Instructions for the task. If a line in the entries below contains the word "target", it counts; report how many such lines there are, and only that number.

Information provided.
★ ★ ★
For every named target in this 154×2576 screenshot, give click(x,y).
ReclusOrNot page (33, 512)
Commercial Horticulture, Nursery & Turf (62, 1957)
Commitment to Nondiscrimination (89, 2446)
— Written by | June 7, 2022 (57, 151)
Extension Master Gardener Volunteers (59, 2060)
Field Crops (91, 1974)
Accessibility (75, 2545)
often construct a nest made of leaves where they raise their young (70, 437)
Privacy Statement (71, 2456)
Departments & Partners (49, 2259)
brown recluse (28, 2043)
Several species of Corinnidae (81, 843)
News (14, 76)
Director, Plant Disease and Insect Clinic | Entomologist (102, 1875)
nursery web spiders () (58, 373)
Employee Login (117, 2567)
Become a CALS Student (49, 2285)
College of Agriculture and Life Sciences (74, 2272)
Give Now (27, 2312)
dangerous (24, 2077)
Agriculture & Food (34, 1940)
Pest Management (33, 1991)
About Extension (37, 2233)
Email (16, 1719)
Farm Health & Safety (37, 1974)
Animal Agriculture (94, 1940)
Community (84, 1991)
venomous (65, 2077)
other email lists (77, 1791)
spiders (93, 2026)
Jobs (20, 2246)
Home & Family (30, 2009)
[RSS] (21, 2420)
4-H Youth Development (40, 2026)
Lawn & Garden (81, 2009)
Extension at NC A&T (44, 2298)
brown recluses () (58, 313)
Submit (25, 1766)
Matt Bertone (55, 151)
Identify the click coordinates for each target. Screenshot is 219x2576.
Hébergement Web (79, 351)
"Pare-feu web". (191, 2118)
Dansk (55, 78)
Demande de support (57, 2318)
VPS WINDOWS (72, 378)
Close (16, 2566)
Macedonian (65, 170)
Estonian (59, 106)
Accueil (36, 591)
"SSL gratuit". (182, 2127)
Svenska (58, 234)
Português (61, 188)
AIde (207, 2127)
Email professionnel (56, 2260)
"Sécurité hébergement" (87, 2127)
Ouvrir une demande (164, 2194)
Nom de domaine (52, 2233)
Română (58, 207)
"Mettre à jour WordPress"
★ ★ ★
Response. 2